> _Work to be completed_:
Within the data below, copy each line where the string "agent" is found.

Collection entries
[Start of section]

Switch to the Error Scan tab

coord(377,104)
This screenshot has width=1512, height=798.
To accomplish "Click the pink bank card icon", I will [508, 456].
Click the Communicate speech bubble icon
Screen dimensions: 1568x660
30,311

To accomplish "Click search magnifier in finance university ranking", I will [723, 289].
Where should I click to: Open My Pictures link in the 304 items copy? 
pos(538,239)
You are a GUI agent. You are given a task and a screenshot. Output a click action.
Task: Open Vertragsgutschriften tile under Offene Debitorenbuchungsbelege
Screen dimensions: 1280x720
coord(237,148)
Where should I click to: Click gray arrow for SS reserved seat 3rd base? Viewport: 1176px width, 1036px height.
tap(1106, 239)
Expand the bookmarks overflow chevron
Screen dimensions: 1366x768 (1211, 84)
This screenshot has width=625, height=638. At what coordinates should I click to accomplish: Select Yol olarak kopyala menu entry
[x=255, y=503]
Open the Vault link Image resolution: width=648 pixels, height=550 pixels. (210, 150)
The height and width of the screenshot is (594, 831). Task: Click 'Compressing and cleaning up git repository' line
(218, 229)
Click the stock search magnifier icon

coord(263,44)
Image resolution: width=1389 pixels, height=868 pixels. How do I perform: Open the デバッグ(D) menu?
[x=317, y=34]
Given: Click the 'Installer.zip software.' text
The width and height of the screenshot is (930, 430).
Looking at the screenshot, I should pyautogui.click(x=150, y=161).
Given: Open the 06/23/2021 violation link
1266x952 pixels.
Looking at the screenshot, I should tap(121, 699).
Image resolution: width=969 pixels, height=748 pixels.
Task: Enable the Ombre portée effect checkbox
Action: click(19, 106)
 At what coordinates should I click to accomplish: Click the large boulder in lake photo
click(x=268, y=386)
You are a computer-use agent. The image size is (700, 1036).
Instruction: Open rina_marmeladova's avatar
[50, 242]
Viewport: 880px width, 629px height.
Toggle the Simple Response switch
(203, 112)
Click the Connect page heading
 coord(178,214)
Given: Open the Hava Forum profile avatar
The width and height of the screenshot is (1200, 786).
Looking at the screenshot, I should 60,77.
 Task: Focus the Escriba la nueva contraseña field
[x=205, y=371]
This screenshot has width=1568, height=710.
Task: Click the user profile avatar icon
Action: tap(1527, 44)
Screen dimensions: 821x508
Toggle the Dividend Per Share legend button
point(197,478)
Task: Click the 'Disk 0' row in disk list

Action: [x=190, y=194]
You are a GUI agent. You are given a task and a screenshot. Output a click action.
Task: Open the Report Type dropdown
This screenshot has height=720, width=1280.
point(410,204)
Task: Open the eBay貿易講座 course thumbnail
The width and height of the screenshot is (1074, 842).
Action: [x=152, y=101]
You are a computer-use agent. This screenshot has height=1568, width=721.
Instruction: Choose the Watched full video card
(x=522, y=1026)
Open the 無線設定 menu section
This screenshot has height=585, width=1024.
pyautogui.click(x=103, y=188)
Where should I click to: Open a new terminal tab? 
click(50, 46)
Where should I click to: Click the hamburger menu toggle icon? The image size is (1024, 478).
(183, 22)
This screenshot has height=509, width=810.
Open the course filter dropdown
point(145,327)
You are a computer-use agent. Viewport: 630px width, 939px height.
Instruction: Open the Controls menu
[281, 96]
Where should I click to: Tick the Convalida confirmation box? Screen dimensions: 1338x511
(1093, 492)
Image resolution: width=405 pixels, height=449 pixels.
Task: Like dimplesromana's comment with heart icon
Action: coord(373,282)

[End of section]

> _Answer to the problem_:
You are a GUI agent. You are given a task and a screenshot. Output a click action.
You are a computer-use agent. The image size is (700, 1036).
You are a GUI agent. You are given a task and a screenshot. Output a click action.
You are a computer-use agent. This screenshot has height=1568, width=721.
You are a computer-use agent. Viewport: 630px width, 939px height.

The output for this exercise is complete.